╭─ Data extract

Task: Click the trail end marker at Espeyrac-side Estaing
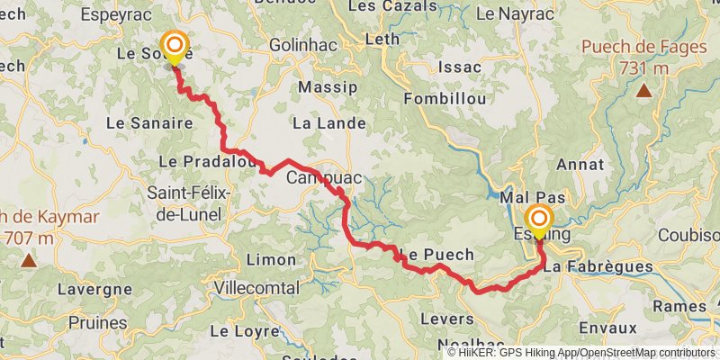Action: (539, 221)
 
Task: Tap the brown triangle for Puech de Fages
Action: (644, 90)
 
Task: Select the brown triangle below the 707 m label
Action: (29, 261)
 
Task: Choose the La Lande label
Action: (329, 122)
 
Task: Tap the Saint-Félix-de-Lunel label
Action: (189, 203)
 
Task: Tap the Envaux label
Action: (608, 328)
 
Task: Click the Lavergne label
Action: (94, 290)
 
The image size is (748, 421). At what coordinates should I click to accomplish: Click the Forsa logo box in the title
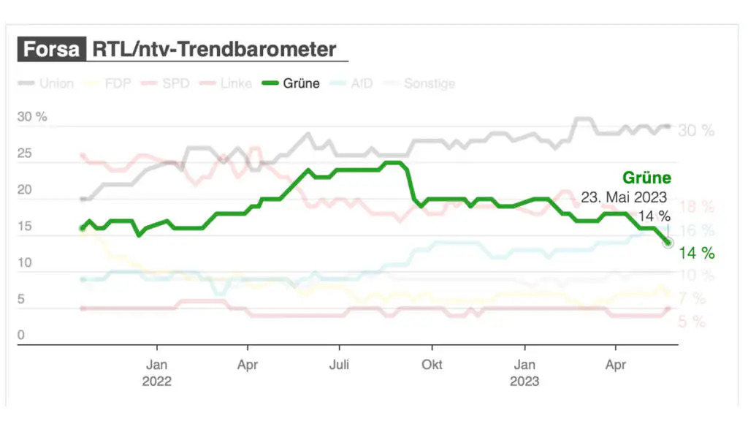coord(51,50)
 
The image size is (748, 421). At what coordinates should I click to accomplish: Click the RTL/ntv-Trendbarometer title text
coord(214,50)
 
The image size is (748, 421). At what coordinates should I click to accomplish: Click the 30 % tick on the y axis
coord(32,117)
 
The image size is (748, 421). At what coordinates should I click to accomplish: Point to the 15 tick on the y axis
coord(25,227)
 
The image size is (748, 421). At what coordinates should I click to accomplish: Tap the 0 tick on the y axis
coord(21,335)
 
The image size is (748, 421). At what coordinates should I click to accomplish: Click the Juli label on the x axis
coord(339,365)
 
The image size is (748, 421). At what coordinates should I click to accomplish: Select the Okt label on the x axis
coord(432,365)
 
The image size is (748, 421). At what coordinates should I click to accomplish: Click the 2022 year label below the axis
coord(156,381)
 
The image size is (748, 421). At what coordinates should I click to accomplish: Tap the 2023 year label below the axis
coord(524,381)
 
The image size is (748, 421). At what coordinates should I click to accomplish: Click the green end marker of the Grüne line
coord(668,242)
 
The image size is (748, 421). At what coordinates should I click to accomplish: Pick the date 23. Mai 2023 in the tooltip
coord(625,197)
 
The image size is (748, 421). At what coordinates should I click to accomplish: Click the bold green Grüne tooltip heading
coord(646,178)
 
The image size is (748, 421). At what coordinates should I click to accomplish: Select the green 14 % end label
coord(697,253)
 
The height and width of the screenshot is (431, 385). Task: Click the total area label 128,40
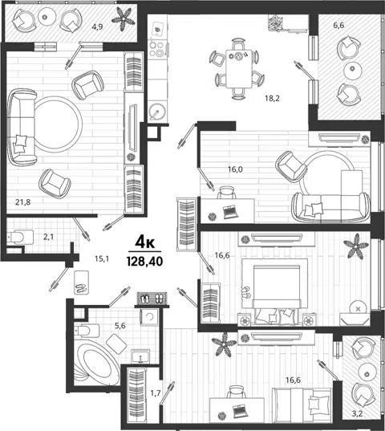click(x=144, y=261)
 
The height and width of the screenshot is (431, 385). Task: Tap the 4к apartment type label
click(x=144, y=242)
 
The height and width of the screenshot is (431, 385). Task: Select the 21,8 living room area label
click(x=22, y=202)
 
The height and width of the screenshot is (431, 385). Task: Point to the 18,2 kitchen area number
click(x=272, y=98)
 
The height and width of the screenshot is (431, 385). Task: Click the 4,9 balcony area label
click(x=97, y=26)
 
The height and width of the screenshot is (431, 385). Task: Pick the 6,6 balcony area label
click(x=338, y=26)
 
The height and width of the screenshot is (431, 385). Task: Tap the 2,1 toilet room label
click(x=49, y=237)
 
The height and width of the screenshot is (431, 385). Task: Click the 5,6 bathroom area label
click(x=120, y=326)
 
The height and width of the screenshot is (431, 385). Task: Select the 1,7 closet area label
click(x=156, y=393)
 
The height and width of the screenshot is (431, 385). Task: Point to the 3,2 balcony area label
click(x=357, y=413)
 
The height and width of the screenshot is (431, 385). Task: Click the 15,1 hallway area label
click(x=102, y=258)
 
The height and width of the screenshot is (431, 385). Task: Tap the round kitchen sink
click(x=156, y=112)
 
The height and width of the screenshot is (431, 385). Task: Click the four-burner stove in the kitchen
click(x=157, y=49)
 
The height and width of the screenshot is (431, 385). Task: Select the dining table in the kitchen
click(x=239, y=68)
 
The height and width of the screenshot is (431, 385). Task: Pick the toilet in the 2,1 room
click(x=20, y=237)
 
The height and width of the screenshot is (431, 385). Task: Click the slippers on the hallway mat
click(x=81, y=288)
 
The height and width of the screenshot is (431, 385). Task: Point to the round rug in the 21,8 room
click(x=59, y=124)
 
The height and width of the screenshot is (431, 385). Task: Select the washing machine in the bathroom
click(x=149, y=317)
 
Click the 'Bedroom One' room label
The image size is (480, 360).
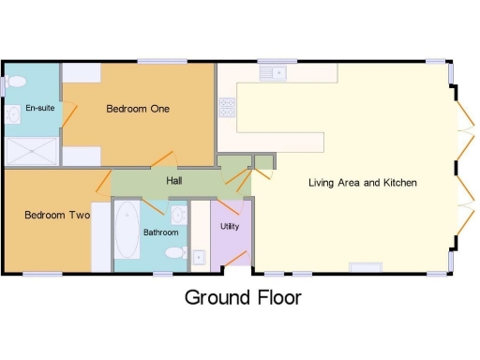click(137, 109)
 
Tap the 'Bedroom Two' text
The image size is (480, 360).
click(56, 215)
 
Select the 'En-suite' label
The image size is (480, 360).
click(39, 109)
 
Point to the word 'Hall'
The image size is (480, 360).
click(174, 181)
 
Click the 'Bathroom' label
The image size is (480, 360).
click(160, 232)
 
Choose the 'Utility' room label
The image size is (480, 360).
click(230, 227)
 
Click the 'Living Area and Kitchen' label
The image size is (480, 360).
click(362, 182)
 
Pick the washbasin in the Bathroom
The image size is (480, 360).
click(180, 215)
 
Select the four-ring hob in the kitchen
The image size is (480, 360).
click(227, 106)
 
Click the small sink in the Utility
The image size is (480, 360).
click(199, 255)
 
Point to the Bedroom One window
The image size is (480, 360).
click(161, 62)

╰─

Task description: Turn every line of the records above into a numbered list, leaving out the blank lines. Omit the pictures from the list.

Answer:
1. Task: Click the trail end marker at Espeyrac-side Estaing
2. Action: (539, 221)
3. Task: Tap the brown triangle for Puech de Fages
4. Action: (644, 90)
5. Task: Select the brown triangle below the 707 m label
6. Action: (29, 261)
7. Task: Choose the La Lande label
8. Action: (329, 122)
9. Task: Tap the Saint-Félix-de-Lunel label
10. Action: (189, 203)
11. Task: Tap the Envaux label
12. Action: (608, 328)
13. Task: Click the Lavergne label
14. Action: (94, 290)
15. The image size is (748, 421). At what coordinates should I click to accomplish: Click the Forsa logo box in the title
16. coord(51,50)
17. The image size is (748, 421). At what coordinates should I click to accomplish: Click the RTL/ntv-Trendbarometer title text
18. coord(214,50)
19. The image size is (748, 421). At what coordinates should I click to accomplish: Click the 30 % tick on the y axis
20. coord(32,117)
21. The image size is (748, 421). At what coordinates should I click to accomplish: Point to the 15 tick on the y axis
22. coord(25,227)
23. The image size is (748, 421). At what coordinates should I click to accomplish: Tap the 0 tick on the y axis
24. coord(21,335)
25. The image size is (748, 421). At what coordinates should I click to accomplish: Click the Juli label on the x axis
26. coord(339,365)
27. The image size is (748, 421). At what coordinates should I click to accomplish: Select the Okt label on the x axis
28. coord(432,365)
29. The image size is (748, 421). At what coordinates should I click to accomplish: Click the 2022 year label below the axis
30. coord(156,381)
31. The image size is (748, 421). At what coordinates should I click to accomplish: Tap the 2023 year label below the axis
32. coord(524,381)
33. The image size is (748, 421). At what coordinates should I click to accomplish: Click the green end marker of the Grüne line
34. coord(668,242)
35. The image size is (748, 421). At what coordinates should I click to accomplish: Pick the date 23. Mai 2023 in the tooltip
36. coord(625,197)
37. The image size is (748, 421). At what coordinates should I click to accomplish: Click the bold green Grüne tooltip heading
38. coord(646,178)
39. The image size is (748, 421). At what coordinates should I click to accomplish: Select the green 14 % end label
40. coord(697,253)
41. The height and width of the screenshot is (431, 385). Task: Click the total area label 128,40
42. click(x=144, y=261)
43. The height and width of the screenshot is (431, 385). Task: Tap the 4к apartment type label
44. click(x=144, y=242)
45. The height and width of the screenshot is (431, 385). Task: Select the 21,8 living room area label
46. click(x=22, y=202)
47. The height and width of the screenshot is (431, 385). Task: Point to the 18,2 kitchen area number
48. click(x=272, y=98)
49. The height and width of the screenshot is (431, 385). Task: Click the 4,9 balcony area label
50. click(x=97, y=26)
51. The height and width of the screenshot is (431, 385). Task: Pick the 6,6 balcony area label
52. click(x=338, y=26)
53. The height and width of the screenshot is (431, 385). Task: Tap the 2,1 toilet room label
54. click(x=49, y=237)
55. The height and width of the screenshot is (431, 385). Task: Click the 5,6 bathroom area label
56. click(x=120, y=326)
57. The height and width of the screenshot is (431, 385). Task: Select the 1,7 closet area label
58. click(x=156, y=393)
59. The height and width of the screenshot is (431, 385). Task: Point to the 3,2 balcony area label
60. click(x=357, y=413)
61. The height and width of the screenshot is (431, 385). Task: Click the 15,1 hallway area label
62. click(x=102, y=258)
63. The height and width of the screenshot is (431, 385). Task: Tap the round kitchen sink
64. click(x=156, y=112)
65. The height and width of the screenshot is (431, 385). Task: Click the four-burner stove in the kitchen
66. click(x=157, y=49)
67. The height and width of the screenshot is (431, 385). Task: Select the dining table in the kitchen
68. click(x=239, y=68)
69. The height and width of the screenshot is (431, 385). Task: Pick the toilet in the 2,1 room
70. click(x=20, y=237)
71. The height and width of the screenshot is (431, 385). Task: Click the slippers on the hallway mat
72. click(x=81, y=288)
73. The height and width of the screenshot is (431, 385). Task: Point to the round rug in the 21,8 room
74. click(x=59, y=124)
75. The height and width of the screenshot is (431, 385). Task: Select the washing machine in the bathroom
76. click(x=149, y=317)
77. Click the 'Bedroom One' room label
78. The image size is (480, 360).
79. click(137, 109)
80. Tap the 'Bedroom Two' text
81. The image size is (480, 360).
82. click(56, 215)
83. Select the 'En-suite' label
84. The image size is (480, 360).
85. click(39, 109)
86. Point to the word 'Hall'
87. The image size is (480, 360).
88. click(174, 181)
89. Click the 'Bathroom' label
90. The image size is (480, 360).
91. click(160, 232)
92. Choose the 'Utility' room label
93. The image size is (480, 360).
94. click(230, 227)
95. Click the 'Living Area and Kitchen' label
96. The image size is (480, 360).
97. click(362, 182)
98. Pick the washbasin in the Bathroom
99. The image size is (480, 360).
100. click(180, 215)
101. Select the four-ring hob in the kitchen
102. The image size is (480, 360).
103. click(227, 106)
104. Click the small sink in the Utility
105. The image size is (480, 360).
106. click(199, 255)
107. Point to the Bedroom One window
108. The image size is (480, 360).
109. click(161, 62)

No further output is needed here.